Aurelia Nais. Immersioni e pesca nell'antica Roma

 

AURELIA C(ai) L(iberta) NAIS
PISCATRIX DE HORREIS GALBAE
C(aius) AURELIUS C(ai) L(ibertus) PHILEROS
PATRONUS
L(ucius) VALERIUS L(uci) L(ibertus) SECUNDUS.

(CIL VI, 9801)

 

Ad Aurelia Nais, liberta di Caio [Aurelio]
pescatrice dei Magazzini di Galba,
il suo protettore Caio Aurelio Philero, liberto di Caio [Aurelio]
e Lucio Valerio Secondo, liberto di Lucio [Valerio].

 

Questa iscrizione si trova su un’ara dedicatoria rinvenuta nella zona dell’Emporium di Roma, nel rione Testaccio, dove si trovavano gli Horrea di Galba, imponenti magazzini per lo stoccaggio delle merci che arrivavano al porto commerciale della capitale dell’impero. Questo altare viene datato generalmente tra il I e il II secolo d.C. e si trova custodito presso il Museo Nazionale  Romano delle Terme di Diocleziano.
Compare qui il nome di Aurelia Nais, che svolgeva attività di piscatrix, da alcuni interpretata come semplice pescatrice o pescivendola presso le tabernae (negozi) che potevano trovarsi negli horrea di Galba, mentre secondo altri svolgeva la non consueta professione, per una donna, di sommozzatrice presso questi magazzini. In alcune iscrizioni trovate sia a Roma che ad Ostia infatti le due corporazioni di pescatori e sommozzatori compaiono spesso insieme come ad evidenziare un mestiere analogo o complementare. I pescatori sono  indicati come piscatores, mentre il termine specifico che indica i sommozzatori è quello di urinatores, traducibile più tecnicamente con palombari.
La complementarità di queste professioni è testimoniata inoltre proprio da una di queste iscrizioni trovate a Roma (CIL VI, 1872)  nei pressi del portus tiberinus, vicino al Tempio di Portuno, datata al 206 d.C., dove Tiberio Claudio Severo, patrono della corporazione di pescatori e sommozzatori del Tevere (totius alveo Tiberis) è indicato come svolgente entrambe le funzioni.
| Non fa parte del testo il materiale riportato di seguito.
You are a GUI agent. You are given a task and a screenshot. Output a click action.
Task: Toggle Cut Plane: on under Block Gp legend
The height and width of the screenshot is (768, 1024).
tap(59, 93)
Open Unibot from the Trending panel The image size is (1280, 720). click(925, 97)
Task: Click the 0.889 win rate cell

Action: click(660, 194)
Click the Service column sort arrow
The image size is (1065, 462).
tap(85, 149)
Proprio per questo sembra più suggestivo proporre per la nostra Aurelia Nais un doppio lavoro di pescatrice e sommozzatrice. Ma a cosa servivano a Roma e nell’impero questi sommozzatori ante litteram? È indubbio che, oltre alla pesca e alla raccolta di spugne e conchiglie, la loro principale attività venisse svolta in funzione dei porti commerciali, ripescando e recuperando materiali e cibarie che cadevano nel fiume o nel mare; svolgevano inoltre attività di pulitura degli alvei dei fiumi e dei bacini dei porti ed erano addetti  al disincaglio delle navi. Altra funzione importante era probabilmente quella di assistere e coordinare i lavori edilizi all’interno dell’acqua, come la costruzione di porti, moli, banchine e ponti. Una testimonianza di questa funzione essenziale e altamente tecnica è fornita da una fonte del IV secolo d.C. (Simmaco, Relationes, 26) dove si menziona un urinandi artifex, usato come testimone chiave ad un processo contro due senatori accusati di  aver sottratto indebitamente i fondi di un appalto di costruzione di un ponte ed una basilica. Una piena distrusse il ponte in questione e nelle indagini condotte si rilevò l’uso di materiale non idoneo nella costruzione dei piloni costruiti nel letto del fiume: per questo motivo fu interrogato il sommozzatore che prese parte alla posa in opera in acqua delle strutture del ponte.
Questi sommozzatori romani dunque godevano di una certa considerazione nella società romana viste le indubbie capacità tecniche messe a servizio della collettività, e per questo ottennero la concessione durante l’impero di riunirsi in corporazioni. Dalle fonti antiche infatti sappiamo che questi antenati dei moderni sub potevano raggiungere profondità fino a circa 30 metri ed usavano tutta una serie di espedienti per agevolare e prolungare queste rischiose immersioni: erano soliti stringere dei pesi in una mano per favorire le immersioni o seguire una corda legata ad masso (scandaglio) per facilitare anche la risalita; alle orecchie mettevano dei tappi di spugna per proteggersi dalla pressione dell’acqua e, a volte, si foravano  i timpani per semplificare la loro permanenza in apnea; Plinio (Naturalis Historia, II, 234) ricorda come fossero soliti usare dell’olio al fine di migliorare la visibilità: si immergevano infatti tenendo nella bocca una quantità d’olio che poi facevano fuoriuscire una volta in apnea per migliorare la visione sott’acqua (omne oleo tranquillari et ob id urinatores ore spargere quoniam mitiget naturam asperam lucemque deportet).
Per questo lavoro il compenso sembra fosse stabilito in una parte del valore del materiale recuperato durante la loro attività (percentuale che aumentava in base alla maggiore profondità dell’operazione di recupero) e, visto il valore che molte merci dovevano avere, si desume che il salario complessivo di questi sommozzatori dovesse essere abbastanza alto. La legislatura relativa era infatti regolata nella lex Rhodia de iactu contenuta nel Digesto (XIV, 2), il codice legislativo voluto da Giustiniano nel 533 d.C. Una testimonianza dell’attività degli urinatores e sul tipo di merce che potevano recuperare dai fondali marini e fluviali è rappresentata, figurativamente, su un rilievo votivo ritrovato ad Ostia, vicino al Tempio di Ercole, e conservato nel Museo degli scavi di Ostia antica: sono infatti rappresentate sei figure, probabilmente sommozzatori e pescatori che stanno recuperando dall’acqua, con una rete, la statua di una divinità, probabilmente lo stesso Ercole che sarà poi collocato nel tempio di Ostia.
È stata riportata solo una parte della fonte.